### Given problem
Extract the lines from the one containing "Click the Product model: MC106B line" through the one containing "tap(1484, 96)", both included, and copy them with no changes.

### Pointing records for text and elements
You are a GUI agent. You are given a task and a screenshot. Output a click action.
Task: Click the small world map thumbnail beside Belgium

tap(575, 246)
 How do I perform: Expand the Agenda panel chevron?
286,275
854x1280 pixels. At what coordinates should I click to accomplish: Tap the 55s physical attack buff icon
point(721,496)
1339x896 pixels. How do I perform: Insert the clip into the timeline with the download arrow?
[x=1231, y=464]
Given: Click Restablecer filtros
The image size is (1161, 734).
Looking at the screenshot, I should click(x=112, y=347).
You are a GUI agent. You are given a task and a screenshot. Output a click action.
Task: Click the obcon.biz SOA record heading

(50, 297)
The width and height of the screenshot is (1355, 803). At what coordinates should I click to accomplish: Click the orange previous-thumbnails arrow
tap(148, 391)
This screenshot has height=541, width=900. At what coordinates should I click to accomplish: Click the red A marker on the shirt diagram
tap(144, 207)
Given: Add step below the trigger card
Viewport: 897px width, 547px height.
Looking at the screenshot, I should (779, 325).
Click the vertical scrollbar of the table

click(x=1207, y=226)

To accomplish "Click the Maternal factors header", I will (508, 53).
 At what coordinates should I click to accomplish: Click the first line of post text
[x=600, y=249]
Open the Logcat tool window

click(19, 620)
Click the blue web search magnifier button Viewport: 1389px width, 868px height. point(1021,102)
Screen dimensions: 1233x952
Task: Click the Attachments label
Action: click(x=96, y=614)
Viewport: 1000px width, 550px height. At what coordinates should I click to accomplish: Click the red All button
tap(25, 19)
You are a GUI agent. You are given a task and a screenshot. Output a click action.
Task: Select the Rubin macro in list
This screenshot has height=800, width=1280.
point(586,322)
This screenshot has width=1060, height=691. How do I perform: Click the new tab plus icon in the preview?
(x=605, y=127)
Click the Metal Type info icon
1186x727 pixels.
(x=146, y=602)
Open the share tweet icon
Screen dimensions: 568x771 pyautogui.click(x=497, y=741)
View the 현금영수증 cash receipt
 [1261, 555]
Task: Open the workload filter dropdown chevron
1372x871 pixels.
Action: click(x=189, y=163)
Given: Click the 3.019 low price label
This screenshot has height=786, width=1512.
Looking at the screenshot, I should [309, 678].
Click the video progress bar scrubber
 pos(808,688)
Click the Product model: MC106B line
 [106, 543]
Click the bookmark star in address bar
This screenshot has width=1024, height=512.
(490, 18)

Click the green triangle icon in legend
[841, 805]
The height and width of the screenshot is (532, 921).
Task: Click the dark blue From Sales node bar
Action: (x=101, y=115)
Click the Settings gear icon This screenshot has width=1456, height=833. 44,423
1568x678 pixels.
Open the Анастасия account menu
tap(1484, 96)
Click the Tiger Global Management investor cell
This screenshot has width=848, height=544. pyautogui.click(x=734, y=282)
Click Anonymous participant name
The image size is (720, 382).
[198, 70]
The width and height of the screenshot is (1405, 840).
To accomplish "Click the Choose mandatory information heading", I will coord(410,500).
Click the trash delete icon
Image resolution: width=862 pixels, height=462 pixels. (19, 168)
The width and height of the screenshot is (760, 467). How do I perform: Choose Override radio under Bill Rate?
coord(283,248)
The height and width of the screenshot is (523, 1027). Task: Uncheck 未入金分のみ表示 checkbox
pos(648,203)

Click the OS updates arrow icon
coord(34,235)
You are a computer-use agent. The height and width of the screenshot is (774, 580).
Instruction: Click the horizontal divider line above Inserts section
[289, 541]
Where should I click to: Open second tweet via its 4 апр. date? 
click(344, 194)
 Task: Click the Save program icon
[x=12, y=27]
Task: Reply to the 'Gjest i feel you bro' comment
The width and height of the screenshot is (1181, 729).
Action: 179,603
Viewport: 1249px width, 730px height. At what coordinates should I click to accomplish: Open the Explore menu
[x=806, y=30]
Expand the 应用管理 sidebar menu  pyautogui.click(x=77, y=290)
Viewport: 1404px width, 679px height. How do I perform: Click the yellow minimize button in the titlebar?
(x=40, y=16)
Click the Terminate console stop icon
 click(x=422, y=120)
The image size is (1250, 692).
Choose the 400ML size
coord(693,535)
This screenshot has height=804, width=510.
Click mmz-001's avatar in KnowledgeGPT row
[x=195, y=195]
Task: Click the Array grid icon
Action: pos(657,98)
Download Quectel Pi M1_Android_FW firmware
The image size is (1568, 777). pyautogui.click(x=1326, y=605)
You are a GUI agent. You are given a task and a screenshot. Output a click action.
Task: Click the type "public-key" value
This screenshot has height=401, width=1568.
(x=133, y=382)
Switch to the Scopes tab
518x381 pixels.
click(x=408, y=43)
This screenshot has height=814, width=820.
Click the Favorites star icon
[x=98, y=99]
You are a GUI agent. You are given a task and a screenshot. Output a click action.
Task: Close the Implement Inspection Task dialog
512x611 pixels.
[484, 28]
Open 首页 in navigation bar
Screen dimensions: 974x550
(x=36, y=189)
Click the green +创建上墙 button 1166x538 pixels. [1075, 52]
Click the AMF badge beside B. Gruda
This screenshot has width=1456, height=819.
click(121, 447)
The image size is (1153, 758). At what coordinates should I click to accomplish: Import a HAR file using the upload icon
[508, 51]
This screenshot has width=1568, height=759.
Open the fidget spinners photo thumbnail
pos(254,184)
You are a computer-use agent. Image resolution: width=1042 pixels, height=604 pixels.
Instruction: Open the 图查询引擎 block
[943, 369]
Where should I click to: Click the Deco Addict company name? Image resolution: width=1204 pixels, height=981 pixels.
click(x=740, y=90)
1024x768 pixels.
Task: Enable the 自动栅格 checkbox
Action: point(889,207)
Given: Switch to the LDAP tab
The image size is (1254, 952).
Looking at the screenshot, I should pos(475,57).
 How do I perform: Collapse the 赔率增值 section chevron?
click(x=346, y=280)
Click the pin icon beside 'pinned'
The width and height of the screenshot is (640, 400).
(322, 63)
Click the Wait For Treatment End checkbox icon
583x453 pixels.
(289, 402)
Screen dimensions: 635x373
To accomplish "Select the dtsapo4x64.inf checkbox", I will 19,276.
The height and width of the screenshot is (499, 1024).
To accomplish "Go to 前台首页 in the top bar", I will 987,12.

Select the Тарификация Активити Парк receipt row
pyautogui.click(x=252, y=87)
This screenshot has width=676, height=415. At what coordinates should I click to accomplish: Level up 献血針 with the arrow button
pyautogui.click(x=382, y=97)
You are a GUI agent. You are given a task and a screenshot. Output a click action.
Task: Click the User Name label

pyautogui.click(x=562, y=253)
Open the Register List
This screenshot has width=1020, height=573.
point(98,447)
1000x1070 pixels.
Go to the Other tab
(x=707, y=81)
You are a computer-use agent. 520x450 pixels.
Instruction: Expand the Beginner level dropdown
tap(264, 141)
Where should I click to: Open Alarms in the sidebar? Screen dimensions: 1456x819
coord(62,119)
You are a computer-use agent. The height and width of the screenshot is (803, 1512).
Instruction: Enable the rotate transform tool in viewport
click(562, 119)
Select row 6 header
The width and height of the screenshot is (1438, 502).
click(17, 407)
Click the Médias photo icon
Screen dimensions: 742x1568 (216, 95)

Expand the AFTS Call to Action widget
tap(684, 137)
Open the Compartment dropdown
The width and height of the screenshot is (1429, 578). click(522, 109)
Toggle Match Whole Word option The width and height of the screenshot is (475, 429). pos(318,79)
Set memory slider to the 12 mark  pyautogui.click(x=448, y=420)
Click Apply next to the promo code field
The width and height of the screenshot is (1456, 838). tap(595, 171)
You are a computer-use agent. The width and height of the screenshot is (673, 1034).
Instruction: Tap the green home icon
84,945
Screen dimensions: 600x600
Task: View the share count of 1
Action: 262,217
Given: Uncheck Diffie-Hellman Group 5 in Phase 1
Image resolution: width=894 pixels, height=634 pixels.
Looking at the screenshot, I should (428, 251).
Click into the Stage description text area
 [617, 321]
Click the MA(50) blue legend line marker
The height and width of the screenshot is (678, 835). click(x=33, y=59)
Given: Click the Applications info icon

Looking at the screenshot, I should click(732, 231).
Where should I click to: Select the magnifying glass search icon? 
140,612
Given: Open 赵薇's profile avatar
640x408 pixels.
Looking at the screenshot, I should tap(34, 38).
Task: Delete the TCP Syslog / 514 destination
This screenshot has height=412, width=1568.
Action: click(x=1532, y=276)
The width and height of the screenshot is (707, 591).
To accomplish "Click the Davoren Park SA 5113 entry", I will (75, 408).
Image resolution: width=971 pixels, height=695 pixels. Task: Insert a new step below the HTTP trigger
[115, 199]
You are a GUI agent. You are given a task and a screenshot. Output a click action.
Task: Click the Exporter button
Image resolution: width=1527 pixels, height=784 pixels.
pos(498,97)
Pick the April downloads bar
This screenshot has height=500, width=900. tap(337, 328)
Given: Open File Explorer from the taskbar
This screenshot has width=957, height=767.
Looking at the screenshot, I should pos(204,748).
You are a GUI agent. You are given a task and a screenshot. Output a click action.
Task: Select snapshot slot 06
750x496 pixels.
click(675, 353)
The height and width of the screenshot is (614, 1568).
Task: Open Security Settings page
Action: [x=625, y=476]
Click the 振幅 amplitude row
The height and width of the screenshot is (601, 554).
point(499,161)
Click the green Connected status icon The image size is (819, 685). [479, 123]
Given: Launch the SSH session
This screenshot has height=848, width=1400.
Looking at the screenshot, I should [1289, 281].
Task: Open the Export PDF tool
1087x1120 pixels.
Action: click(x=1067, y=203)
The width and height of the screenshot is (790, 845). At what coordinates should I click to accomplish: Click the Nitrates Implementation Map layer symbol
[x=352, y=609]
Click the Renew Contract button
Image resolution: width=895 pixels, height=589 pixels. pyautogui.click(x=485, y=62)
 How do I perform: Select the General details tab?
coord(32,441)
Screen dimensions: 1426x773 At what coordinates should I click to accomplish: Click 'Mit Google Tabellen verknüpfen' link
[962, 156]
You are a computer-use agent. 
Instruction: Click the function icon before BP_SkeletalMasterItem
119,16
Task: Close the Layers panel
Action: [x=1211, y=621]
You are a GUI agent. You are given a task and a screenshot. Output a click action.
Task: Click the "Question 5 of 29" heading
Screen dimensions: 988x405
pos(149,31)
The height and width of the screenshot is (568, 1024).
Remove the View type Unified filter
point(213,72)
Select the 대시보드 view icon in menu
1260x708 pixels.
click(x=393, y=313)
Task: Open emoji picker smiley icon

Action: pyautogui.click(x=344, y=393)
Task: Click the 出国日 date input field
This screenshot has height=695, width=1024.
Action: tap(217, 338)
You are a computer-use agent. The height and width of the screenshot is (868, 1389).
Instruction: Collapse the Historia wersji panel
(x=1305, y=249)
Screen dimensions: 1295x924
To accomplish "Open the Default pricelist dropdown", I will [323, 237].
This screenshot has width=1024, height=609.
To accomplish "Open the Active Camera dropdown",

### Written solution
Click the Product model: MC106B line
 [106, 543]
Click the bookmark star in address bar
This screenshot has width=1024, height=512.
(490, 18)

Click the green triangle icon in legend
[841, 805]
The height and width of the screenshot is (532, 921).
Task: Click the dark blue From Sales node bar
Action: (x=101, y=115)
Click the Settings gear icon This screenshot has width=1456, height=833. 44,423
1568x678 pixels.
Open the Анастасия account menu
tap(1484, 96)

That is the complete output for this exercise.